COMPITI:
[a] Stabilisca se ciascuna delle seguenti affermazioni concorda con il testo sulle onde sismiche, rispondendo sì o no e citando testualmente le parole decisive: (i) la crosta si estende fino a 70 km di profondità; (ii) il nucleo interno della Terra è liquido; (iii) le onde sismiche di tipo S si propagano nei liquidi.
[b] Secondo il testo sulle onde sismiche, fino a quale profondità arriva il mantello?
[c] Riformuli sotto forma di elenco il paragrafo del testo sulle onde sismiche che inizia con «La crosta, lo strato più esterno», conservandone i fatti principali.

SEZIONE DEL DOCUMENTO:
Le perforazioni effettuate sono poche e, per quanto fondamentali, offrono solo frammenti di conoscenza diretta. Per costruire un quadro più completo, la scienza ha dovuto affidarsi a un’indagine indiretta ma incredibilmente efficace: lo studio delle onde sismiche generate dai grandi terremoti.

Onde sismiche e struttura interna: un modello costruito a distanza

Le onde sismiche, registrate da migliaia di sismografi sparsi in tutto il mondo, si comportano in modo diverso a seconda dei materiali che attraversano. Analizzando come queste onde cambiano velocità o direzione, i geofisici hanno delineato un’immagine sorprendentemente dettagliata della Terra: una struttura a strati concentrici, come una cipolla.

La crosta, lo strato più esterno, si estende fino a 70 km di profondità. Sotto di essa si trova il mantello, che raggiunge i 2.900 km. Al centro, il nucleo, che arriva a 6.370 km di profondità, si divide in due regioni distinte: un nucleo esterno liquido e un nucleo interno solido. Le onde sismiche di tipo S – che non si propagano nei liquidi – scompaiono attraversando lo strato esterno, confermando la sua natura fluida.

ESTRATTO DEL DATASET:

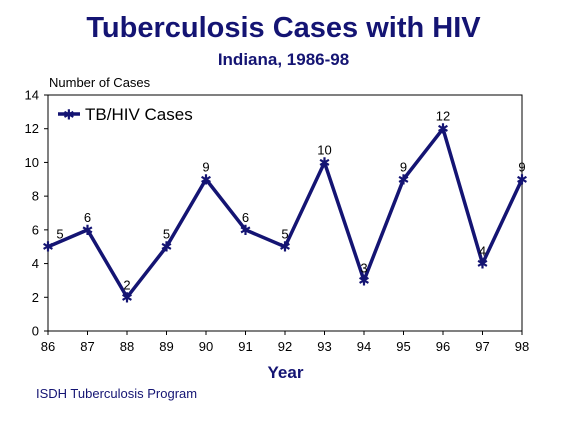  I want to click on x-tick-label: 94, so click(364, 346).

* * *

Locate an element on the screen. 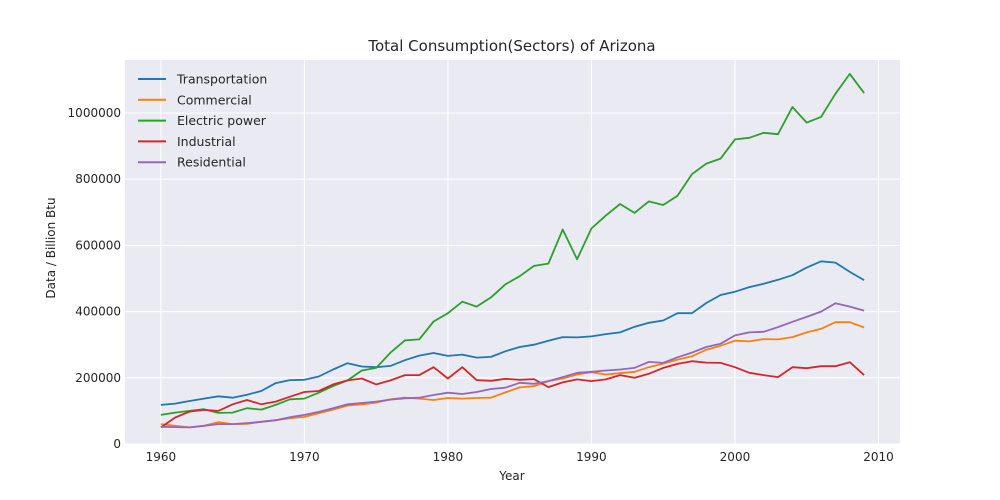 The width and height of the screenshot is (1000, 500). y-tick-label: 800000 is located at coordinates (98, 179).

RISULTATI DEI COMPITI:
[a]
(i) Sì: «La crosta, lo strato più esterno, si estende fino a 70 km di profondità.»
(ii) No: «un nucleo esterno liquido e un nucleo interno solido»
(iii) No: «Le onde sismiche di tipo S – che non si propagano nei liquidi –»

[b] Il mantello raggiunge i 2.900 km di profondità.

[c]
- Crosta: lo strato più esterno, fino a 70 km di profondità.
- Mantello: sotto la crosta, fino a 2.900 km.
- Nucleo: al centro, fino a 6.370 km, diviso in nucleo esterno liquido e nucleo interno solido.
- Onde S: non si propagano nei liquidi e scompaiono attraversando il nucleo esterno, confermandone la natura fluida.